金融庁が4月に決定した2023年度の課徴金納付命令の件数が、前年度比4件減の計2件と大幅に減少した。過去5年間では2020年度のゼロ件に次ぐ少なさだった。課徴金額の累計も51万円と少額の水準にとどまっており、5月以降も同様の傾向が続くか注目される。

TOB実施のN・フィールド株でインサイダー取引

2023年4月は、訪問看護事業を手掛けるN・フィールド株で内部者(インサイダー)取引をした飲食店従業員の女性に34万円の課徴金納付命令が下された。また、その従業員に利益を得させる目的で自社に対する株式公開買い付け(TOB)実施を正式発表前に伝達した同社の男性社員にも17万円の課徴金納付が命じられた。

過去5年間の4月度同期比別でみると、2022年4月は都内の建設会社株式に係る仮装売買に対する3億3475万円もの高額な課徴金納付命令を皮切りに8件の命令が決定。うち3件がインサイダー取引だった。通年の命令発出件数も前年度比10件増の29件となり、課徴金額の累計は過去5年で最多の35憶5291万円に上った。
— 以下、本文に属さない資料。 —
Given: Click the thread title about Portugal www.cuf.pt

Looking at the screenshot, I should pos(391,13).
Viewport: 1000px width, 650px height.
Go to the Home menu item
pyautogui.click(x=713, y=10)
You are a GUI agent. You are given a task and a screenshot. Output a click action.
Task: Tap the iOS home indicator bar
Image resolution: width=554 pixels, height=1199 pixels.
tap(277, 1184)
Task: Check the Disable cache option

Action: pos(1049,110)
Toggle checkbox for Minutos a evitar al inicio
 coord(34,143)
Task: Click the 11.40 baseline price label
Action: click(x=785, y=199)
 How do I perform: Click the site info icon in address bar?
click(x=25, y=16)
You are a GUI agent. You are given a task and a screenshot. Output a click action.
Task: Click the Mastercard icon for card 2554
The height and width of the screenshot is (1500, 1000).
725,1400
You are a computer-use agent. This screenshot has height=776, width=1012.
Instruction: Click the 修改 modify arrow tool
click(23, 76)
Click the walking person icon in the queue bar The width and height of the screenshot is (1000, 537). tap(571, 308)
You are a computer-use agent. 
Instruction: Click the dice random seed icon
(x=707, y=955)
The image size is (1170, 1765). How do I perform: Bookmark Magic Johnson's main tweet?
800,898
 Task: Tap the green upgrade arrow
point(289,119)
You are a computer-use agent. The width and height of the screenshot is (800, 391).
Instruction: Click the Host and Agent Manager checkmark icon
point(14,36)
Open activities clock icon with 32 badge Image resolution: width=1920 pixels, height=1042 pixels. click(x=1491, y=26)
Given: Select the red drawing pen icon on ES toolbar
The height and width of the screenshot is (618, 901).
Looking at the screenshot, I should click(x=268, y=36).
一方、2020年度は4月の命令発出がなかった。

もっとも、4月に7件を記録した2021年度は10月から翌年2月まで納付命令が発出された事案がなく、累計も19件と少なかった。反対に、4月は2件だった2017年度の累計は30件を超えたことから、年度当初の推移だけでは判断できない。ただ、2017年度は5月が8件と多かったのも事実で、年度当初の動向が一定の影響を及ぼすのは確かだ。

証券監視委の情報受付、取引審査は増加傾向

金融庁の証券取引等監視委員会の情報受付件数は3年連続で増えており、2022年度は前年度比389件増の6713件だった。このうち、相場操縦やインサイダー取引など個別銘柄に関するものが5061件と大半を占め、2018年度(5097件)以来4年ぶりに5000件台を突破した。

さらに、証券監視委と財務局などによる取引審査の件数も増加傾向で、2022年度は3年ぶりの1000件台となる1065件(前年度比96件増)だった。価格形成は過去5年間で最も少ない29件だったが、インサイダー取引は最多の1024件。前年度比102件増と伸び幅も大きくなった中、2017年度以来5年ぶりの1000件台を記録した。

TOBを含めたM&A市場が活発化している半面、金融取引においては公正性・健全性をいかに確保するかが重要な課題となっている。証券監視委は3月にインサイダー取引など3件で課徴金納付命令の勧告や東京地検への告発に踏み切っており、「不自然な取引が見逃されることはない」と注意を促している。